There are no exit polls in the race, but anecdotal evidence being reported by Boston news radio stations says turnout has been heavy so far. WTKK FM reported 500 votes were cast in two hours at a polling place in Foxborough. The Boston Globe reports that more than 23,000 ballots had been cast in Boston by 9 a.m., which is significantly higher than in the primary last month.
Some 2 million votes are expected to be cast for the late Sen. Edward Kennedy's (D) seat. Weather could be a factor as the snow that was falling in Boston this morning turns to rain in the afternoon.
President Barack Obama made a last-minute appeal for Coakley on Tuesday. He e-mailed the reported 13 million people subscribed to his campaign arm's e-mail list urging them to turn out in force the special election.
"The Bay State can send progressive champion Martha Coakley to Washington to fight for everything we believe in — health reform, getting all of our money back from Wall Street and holding corporate interests accountable," Obama wrote. "Or the Senate can get one more person already walking in lockstep with Washington Republicans."

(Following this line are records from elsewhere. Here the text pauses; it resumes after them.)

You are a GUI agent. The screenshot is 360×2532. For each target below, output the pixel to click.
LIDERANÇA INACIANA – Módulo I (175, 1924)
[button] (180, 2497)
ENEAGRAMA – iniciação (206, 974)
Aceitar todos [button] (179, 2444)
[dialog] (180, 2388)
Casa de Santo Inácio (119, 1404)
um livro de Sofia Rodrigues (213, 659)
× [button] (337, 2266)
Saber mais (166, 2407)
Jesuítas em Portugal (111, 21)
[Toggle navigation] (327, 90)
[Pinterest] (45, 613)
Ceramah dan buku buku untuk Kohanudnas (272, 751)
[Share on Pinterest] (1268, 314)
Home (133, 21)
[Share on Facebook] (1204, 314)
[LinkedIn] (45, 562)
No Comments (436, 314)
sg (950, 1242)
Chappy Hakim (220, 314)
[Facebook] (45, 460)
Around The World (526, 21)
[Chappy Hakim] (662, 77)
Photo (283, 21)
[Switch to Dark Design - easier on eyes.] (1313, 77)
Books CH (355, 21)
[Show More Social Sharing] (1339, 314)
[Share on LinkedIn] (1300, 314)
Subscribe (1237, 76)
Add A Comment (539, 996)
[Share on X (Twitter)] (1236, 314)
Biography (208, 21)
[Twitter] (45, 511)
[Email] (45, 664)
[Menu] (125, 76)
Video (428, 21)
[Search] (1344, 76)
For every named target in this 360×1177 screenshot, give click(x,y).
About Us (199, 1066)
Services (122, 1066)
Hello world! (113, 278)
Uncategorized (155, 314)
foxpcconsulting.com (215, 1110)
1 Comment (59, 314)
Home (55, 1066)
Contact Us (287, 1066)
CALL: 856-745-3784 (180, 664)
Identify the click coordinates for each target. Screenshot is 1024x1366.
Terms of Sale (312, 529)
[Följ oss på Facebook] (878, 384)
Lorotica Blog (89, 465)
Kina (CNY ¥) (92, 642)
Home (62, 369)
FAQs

Obama campaigned for Coakley on Sunday. If she loses, she would be the third candidate he’s campaigned for who has lost (after Democrats lost in the New Jersey and Virginia gubernatorial races).
While Democrats have flocked to Massachusetts to help Coakley’s campaign, Brown has also received help from national Republicans. In Louisiana, for instance, Rep. Bill Cassidy (R) organized phone banks on Monday and Tuesday in Baton Rouge “to help send Scott Brown to the Senate and send ObamaCare to the dustbin of history,” the Baton Rouge Advocate reported.
Democrats are worried healthcare reform will die if Brown wins.
“I think you can make a pretty good argument that healthcare might be dead," Rep. Anthony Weiner said on MSNBC on Tuesday morning. The New York Democrat was echoing similar comments Rep. Barney Frank (D-Mass.) made last week.
One option Democrats are considering is to have the House pass the Senate’s healthcare reform bill — thereby negating the need for a 60th vote. But Weiner said Tuesday that healthcare reform would likely fail if the House were asked to rubber-stamp the Senate's bill.
"I don't see us doing that," Weiner said, adding it would be "very hard" to get the votes on board for such a thing.
Michael O'Brien contributed to this article.